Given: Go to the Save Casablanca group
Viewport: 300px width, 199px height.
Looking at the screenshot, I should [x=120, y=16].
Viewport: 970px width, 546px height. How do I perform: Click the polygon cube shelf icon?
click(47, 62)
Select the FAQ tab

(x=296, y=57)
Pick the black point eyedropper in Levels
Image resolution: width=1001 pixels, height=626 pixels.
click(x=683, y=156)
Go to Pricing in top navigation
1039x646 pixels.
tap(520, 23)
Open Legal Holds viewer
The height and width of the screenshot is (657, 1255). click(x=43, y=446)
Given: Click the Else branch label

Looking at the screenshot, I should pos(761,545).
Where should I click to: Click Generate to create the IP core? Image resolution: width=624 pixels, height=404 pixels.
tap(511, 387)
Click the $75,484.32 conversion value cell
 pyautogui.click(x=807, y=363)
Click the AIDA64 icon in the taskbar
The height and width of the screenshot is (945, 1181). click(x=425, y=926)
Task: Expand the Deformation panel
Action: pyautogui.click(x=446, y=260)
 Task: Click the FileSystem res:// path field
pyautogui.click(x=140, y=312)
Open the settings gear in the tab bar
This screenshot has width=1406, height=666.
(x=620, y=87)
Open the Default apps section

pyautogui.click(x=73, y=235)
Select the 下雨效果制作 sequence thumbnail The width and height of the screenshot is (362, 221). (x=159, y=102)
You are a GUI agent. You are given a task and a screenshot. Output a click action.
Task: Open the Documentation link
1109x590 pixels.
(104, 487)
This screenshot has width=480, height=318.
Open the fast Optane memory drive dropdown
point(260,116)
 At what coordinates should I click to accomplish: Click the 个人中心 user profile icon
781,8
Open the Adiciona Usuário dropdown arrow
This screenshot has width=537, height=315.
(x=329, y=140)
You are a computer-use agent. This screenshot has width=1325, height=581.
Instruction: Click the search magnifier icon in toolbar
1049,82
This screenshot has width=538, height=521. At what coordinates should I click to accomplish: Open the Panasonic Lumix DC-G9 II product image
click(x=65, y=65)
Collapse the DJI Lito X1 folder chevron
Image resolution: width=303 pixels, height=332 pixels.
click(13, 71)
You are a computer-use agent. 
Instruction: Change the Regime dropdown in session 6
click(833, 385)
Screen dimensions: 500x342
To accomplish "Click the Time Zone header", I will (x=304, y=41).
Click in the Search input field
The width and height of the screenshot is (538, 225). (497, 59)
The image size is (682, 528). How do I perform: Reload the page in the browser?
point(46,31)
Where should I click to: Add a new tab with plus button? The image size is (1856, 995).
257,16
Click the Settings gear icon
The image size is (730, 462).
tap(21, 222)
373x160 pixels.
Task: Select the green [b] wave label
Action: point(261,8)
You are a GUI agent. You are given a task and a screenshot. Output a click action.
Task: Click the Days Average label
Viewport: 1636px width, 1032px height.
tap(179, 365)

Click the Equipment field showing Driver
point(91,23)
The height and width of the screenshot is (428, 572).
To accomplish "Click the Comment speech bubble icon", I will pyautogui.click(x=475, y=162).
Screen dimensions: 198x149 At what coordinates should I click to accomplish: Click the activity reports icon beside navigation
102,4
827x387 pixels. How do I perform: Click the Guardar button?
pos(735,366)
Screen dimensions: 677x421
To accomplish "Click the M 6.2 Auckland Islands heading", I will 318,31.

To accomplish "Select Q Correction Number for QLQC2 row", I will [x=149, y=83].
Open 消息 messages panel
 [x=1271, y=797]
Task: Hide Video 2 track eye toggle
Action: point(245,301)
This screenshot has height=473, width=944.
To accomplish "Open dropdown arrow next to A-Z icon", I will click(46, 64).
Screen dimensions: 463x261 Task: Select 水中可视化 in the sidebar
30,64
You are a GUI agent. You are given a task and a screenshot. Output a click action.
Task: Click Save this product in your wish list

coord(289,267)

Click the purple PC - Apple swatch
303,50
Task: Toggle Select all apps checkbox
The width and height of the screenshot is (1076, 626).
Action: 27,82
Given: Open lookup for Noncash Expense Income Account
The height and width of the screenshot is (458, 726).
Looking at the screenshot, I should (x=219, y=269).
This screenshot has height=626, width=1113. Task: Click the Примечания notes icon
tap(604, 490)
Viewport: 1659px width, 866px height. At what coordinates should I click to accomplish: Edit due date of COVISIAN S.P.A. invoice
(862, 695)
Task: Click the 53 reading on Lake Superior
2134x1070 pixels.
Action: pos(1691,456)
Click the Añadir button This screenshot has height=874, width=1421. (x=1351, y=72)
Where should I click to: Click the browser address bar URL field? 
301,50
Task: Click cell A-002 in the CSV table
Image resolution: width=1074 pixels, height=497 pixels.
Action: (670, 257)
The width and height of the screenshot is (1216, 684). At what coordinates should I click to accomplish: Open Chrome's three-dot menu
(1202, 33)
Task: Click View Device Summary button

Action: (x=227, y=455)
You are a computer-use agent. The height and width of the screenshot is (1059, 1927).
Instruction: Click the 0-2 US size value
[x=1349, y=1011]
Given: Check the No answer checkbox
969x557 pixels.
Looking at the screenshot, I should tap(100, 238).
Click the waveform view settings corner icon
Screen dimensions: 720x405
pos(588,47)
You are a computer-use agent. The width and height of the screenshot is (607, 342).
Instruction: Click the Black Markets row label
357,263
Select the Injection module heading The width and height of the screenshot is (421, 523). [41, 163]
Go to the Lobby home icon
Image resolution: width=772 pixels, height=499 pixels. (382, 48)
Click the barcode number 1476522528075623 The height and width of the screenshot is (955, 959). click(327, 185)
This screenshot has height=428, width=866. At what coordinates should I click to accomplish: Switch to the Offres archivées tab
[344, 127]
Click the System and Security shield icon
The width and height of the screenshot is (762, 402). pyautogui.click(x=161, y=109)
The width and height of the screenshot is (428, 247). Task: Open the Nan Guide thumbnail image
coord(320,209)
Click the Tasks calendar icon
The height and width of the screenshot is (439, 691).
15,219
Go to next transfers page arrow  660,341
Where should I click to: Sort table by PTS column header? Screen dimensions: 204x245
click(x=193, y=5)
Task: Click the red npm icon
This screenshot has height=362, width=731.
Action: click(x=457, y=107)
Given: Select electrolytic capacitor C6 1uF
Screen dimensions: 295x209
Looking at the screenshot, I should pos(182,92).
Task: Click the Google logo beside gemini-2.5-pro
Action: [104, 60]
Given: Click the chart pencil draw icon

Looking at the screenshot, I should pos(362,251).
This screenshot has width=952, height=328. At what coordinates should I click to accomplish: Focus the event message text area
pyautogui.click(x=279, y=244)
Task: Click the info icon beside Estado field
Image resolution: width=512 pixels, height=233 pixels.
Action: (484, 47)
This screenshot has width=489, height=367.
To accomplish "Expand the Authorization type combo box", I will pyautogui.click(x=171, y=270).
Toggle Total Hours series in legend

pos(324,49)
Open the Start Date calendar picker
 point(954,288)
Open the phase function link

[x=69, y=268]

=====

* _SHORT PROBLEM_:
Which lines in the entries above contain the string "browser"? Copy each of those lines in full, matching case exactly.

* _COMPLETE OUTPUT_:
The image size is (682, 528). How do I perform: Reload the page in the browser?
Where should I click to: Click the browser address bar URL field? 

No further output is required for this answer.